Kinder können dann bestmöglich vor sexuellen Übergriffen geschützt werden, wenn sie wissen, sie dürfen zu ihren Gefühlen stehen und ihre Geheimnisse anderen anvertrauen. Ziel ist es, Kinder zu starken und selbstbewussten Menschen zu machen. Im Heft „Trau Dich“ der BzgA werden hierzu folgende Botschaften benannt:

 

Achte auf Deine „Gefühleampel“

Deine Gefühle funktionieren wie eine Ampel. Wenn du dich wohl fühlst, spürst du ein gutes Gefühl in dir und sie Ampel bekommt grünes Licht. Sie schaltet in dir auf gelb um, wenn du nicht so richtig weißt, was eigentlich los ist – ist das nun ein gutes oder schlechtes Gefühl. Spürst du ein NEIN, eine Grenze in dir oder läuten deine inneren Alarmglocken, dann schaltet deine Gefühleampel auf rot. Es ist wichtig, dass du deine Gefühle ernst nimmst und dich selbst fragst, was dir gut tut.

 

Trau dich! Zeig selbstbewusst deine Grenze!

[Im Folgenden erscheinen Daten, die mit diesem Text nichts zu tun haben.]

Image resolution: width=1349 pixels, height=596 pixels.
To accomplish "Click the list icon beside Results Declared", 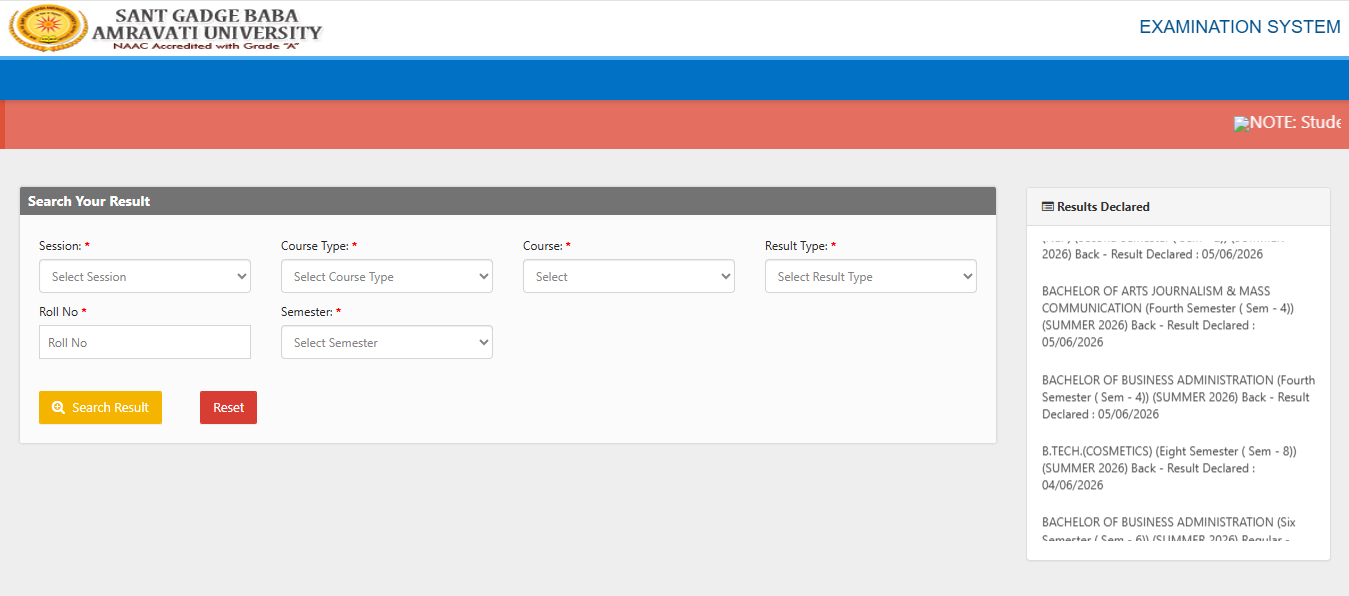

Selbstbewusst sein heißt, dass du dir und auch anderen ganz klar sagst und zeigst, was du willst oder nicht willst. Ein JA ist ein ja und ein NEIN ist ein nein!

 

Gute Geheimnisse – schlechte Geheimnisse

Es gibt gute Geheimnisse, die sind schön und mit einem guten Gefühl verbunden. Deine Gefühleampel steht auf grün. Diese Geheimnisse darfst du gerne für die behalten. Spürst du aber, dass deine Ampel auf gelb oder rot umschaltet, dann ist das Geheimnis mit einem schlechten Gefühl verbunden. Diese Geheimnisse darfst du gerne weiter erzählen. Du sollst sie nicht für dich behalten. Das ist kein Petzen. Erzähle diese Geheimnisse einer erwachsenen Person, der du vertraust.

 

Dein Körper gehört dir

Niemand darf dich gegen deinen Willen anfassen, dich zwingen, sich von dir berühren zu lassen. Du entscheidest selbst, wer dich wann und wo berühren darf.

 

Hilfe holen

Such dir Hilfe, wenn du allein nicht mehr weiter weißt.
Wende dich an einen Erwachsenen, dem du vertraust. Zu zweit oder zu dritt ist man stärker.

Du sollst wissen, dass Kinder und Jugendliche nie die Schuld daran tragen, wenn sie in Missbrauchssituationen geraten. Es sind daran immer die Erwachsenen Schuld und so etwas ist nie richtig oder gut für Kinder.